Right Anterior Pelvic Tilt Help

Not sure if this is the place to post but basically I’m looking for some help to overcome a right anterior pelvic tilt (as diagnosed by an Osteo/PT).

Story:
I’m just starting to powerlift, had my first comp in January 09, but in November 08 I was deadlifting and pull my lower back pretty severely. I rested and recovered enough to pull 260kg at my first competition but since that time I’ve “tweaked” it again.

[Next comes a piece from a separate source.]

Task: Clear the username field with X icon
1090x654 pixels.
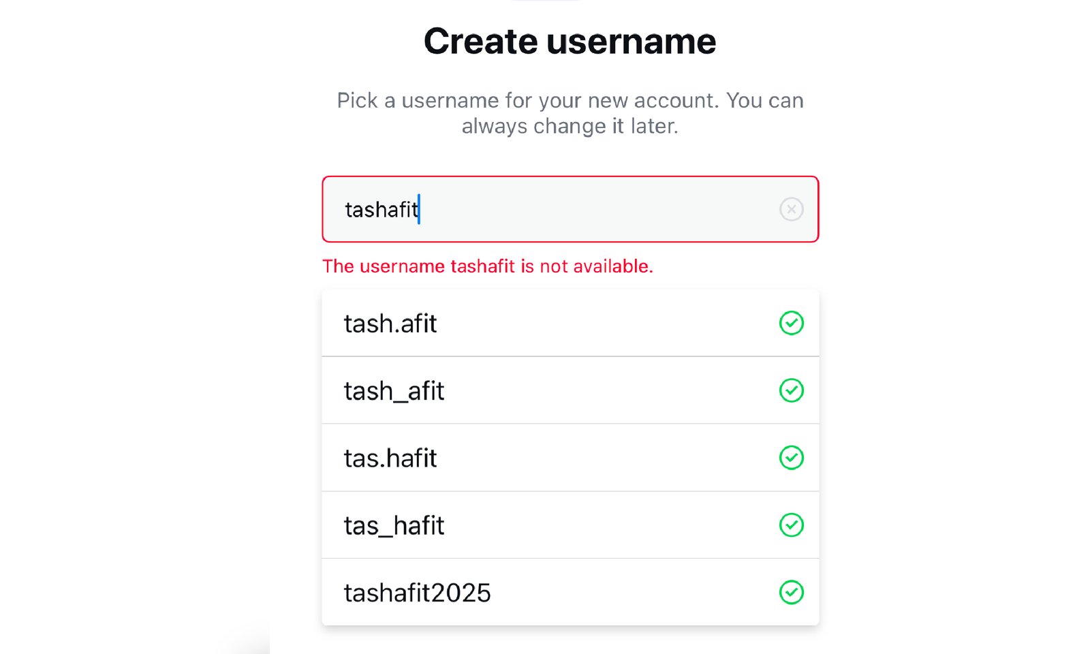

I went to see a sports doctor and she found that my right leg was longer than my left. I was sent for x-rays to measure the bones. The x-rays showed no significant difference in the length of the bones. She prescribed me to see an Osteo/PT. I meet with the Osteo/PT and she found that my right side seemed to be anteriorly tilted more than my left. She said that this is probably why I hurt myself doing deadlifts, and why I tweaked it recently, because my whole pelvis is not supporting the weight equally. One side of my lower back has to pull more or pull in an awkward angle.

Question:
The Osteo/PT recommended that I stretch my LEFT hip flexor and not my RIGHT hip flexor (since it is already lengthened). She also gave me a small mobility exercise where I pull my right knee to my shoulder while thinking about and trying to rotate one side of my pelvis. Because of restrictions in time and money I won’t be able to see her for another month so I would like to know if anyone else has experienced this and if they have any other exercises/mobility drills that I could do to improve my situation. Most of the stuff I’ve seen addresses equal tilt on both sides and I don’t think that applies in my situation (especially since she told me specially not to stretch my right hip flexor).

Also FYI: She said this type of thing is common in baseball players, soccer players, and other sports where the body is rotating more to one side, one hip will generally pop out more than the other which develops the inbalance. I’m guessing the 15 years I spent playing hockey is what caused this.